• (bkz: satranç) ...tahammül edemezdi hiçliğe. sabahtan akşama kadar bir şeyleri beklersiniz ama hiç bir şey olmaz. daima beklemeye devam edersiniz. hiç bir şey olmaz. bekler, bekler, bekler, düşünür, düşünür, şakaklarınız zonklayana kadar düşünürsünüz. hiç bir şey olmaz. yalnız kalırsınız. yalnız. yapayalnız.
  • en sevdiğim yazarlardan biridir. eserlerindeki duyguyu anlatım biçimi harika kesinlikle onun eserlerini okuyun. (pişman olmazsınız)
  • erkek gözüyle kadınların ruhlarını kitaplarında en güzel ve özenli haliyle işleyen yazar. psikolojik tahlilleri muhteşem bu bağlamda.
  • yazarken keyif aldığı yerlerde döktürürken, sıkıldığında ise hikayeyi kesip dökülen yazar.

    tabii ki saygı duyuyoruz ama bu eleştirmeyecegimiz anlamına gelmiyor. bu kadar hortlamasinin sebebi de telif süresinin geçmesi ve kitaplarının her yerde olması.

    aynı hikâyede bazı yerleri gereksiz uzun tutarken konunun aktığı noktalarda kısa kesiyor. üstüne film yapılabilecek hikayelerin çok anlamsız sonları var.
    ters köşe yapıp '' vay bee.'' dedirtmiyor. bu ne lan şimdi dedirtiyor.

    ay ışığı sokağı hikayesinde o kadar sokağı arayıp, bulunca "eyvah tren kaçacak" moduna girip bitirmek.
    ya da
    yakıcı sır'daki olayları başlangıçta uzun tutup sonrasında acelesi var gibi 10 sayfada oldu bittiye getirmek.
    satranç gibi harika bir eseri'nin varlığını bildiğimden bunlar sönük kalıyor.

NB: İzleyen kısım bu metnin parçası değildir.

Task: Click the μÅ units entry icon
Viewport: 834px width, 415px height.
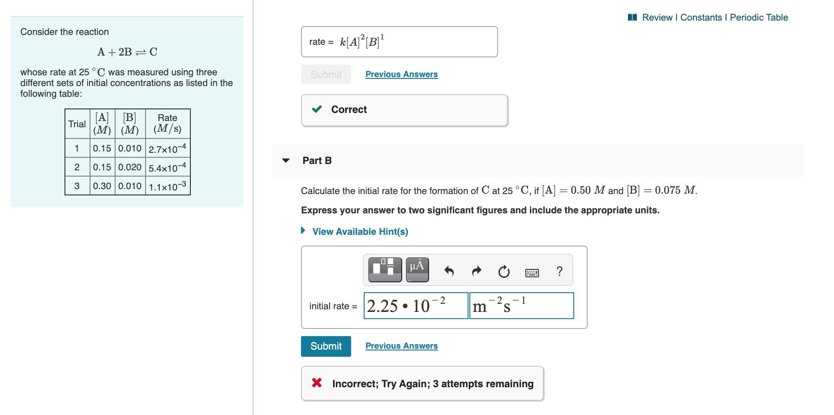Action: pyautogui.click(x=417, y=269)
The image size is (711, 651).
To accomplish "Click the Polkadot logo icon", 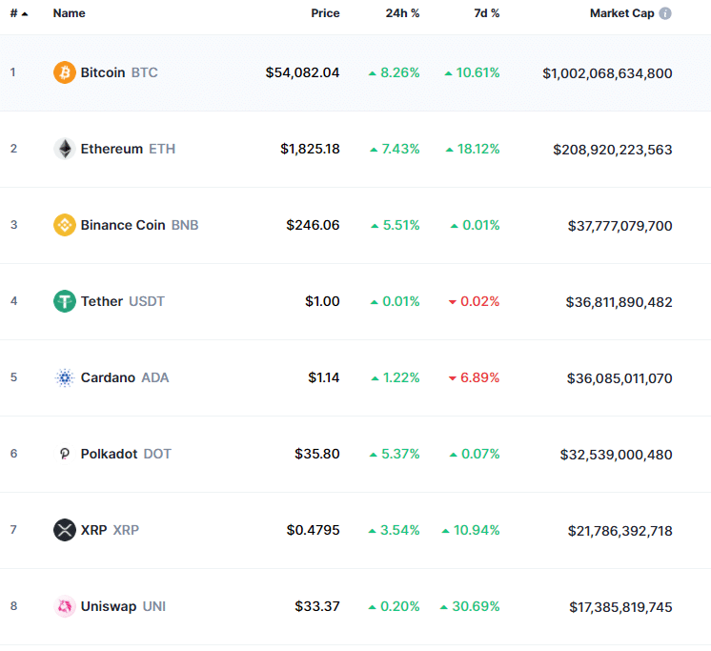I will (x=65, y=454).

    bugün yaptığımız muhabbetten keyif almadım, üzgünüm zweig.
  • yazar mükemmel kitapları daha da mükemmel yazarın eşi ile birlikte bir yatakta ilaç içerek intihar etmesi ilgimi çekip araştırmıştım iyiki de araştırmıştım en çok sevdiğim kitabı kızıl okumanızı tavsiye ederim
  • bu adamı okurken garip bir huzur çöküyor insanın içine. sait faik bir, stefan zweig iki... sanki bu dünyanın sevinçlerine, hazlarına, acılarına, hüzünlerine dahil değilmişsiniz de kimsenin fark etmediği dışarıdan bir gözlemciymişsiniz gibi...

    öyle hoş bir sükunet tadı ...
  • toptan kitap satışıyla ünlü yazar.
  • çelişkilerle dolu bir yazar.
    yazdıklarına bakıyorsunuz, bir umut var; insanoğluna karşı bir iyi niyet, güven var.
    gelin görün ki gerçek hayatta kendisi dünyanın içinde bulunduğu kaostan ve yaşanılan zulümden ötürü tamamen inancını kaybederek intihar ediyor. hem de karısı ile birlikte. üzücü ama belki de haklı. belki de her şeyden vazgeçip çekip
    gitmek gerekir bu dünyadan.

    bu arada biyografileri harikadır kendisinin. zannediyorum psikoloji eğitimi almasının da bunda etkisi var. zira adeta kitaplarında konu ettiği insanları anlatmıyor, onların içinde yaşıyor.

    öykülerine gelirsek, sevmedim. belki çok fazla popüler olmasından ötürü iğreti duyduğumdandır. belki de bana hitap etmiyordur.
  • popüler kültür nedeniyle okumayı sevmeyen insanların bile story'lerinde yer verdiği yazar.nedense kitabını okuduğumda alakasız bir hüzün çöküyor içime
  • yarasını okura kaşıttırmaktan zevk alan bir yazar. bu haliyle utanmaz. sanırım özellikle satranç kitabında deliliğin mahremiyetini bozmuş, kanaya kanaya anlatmıştır.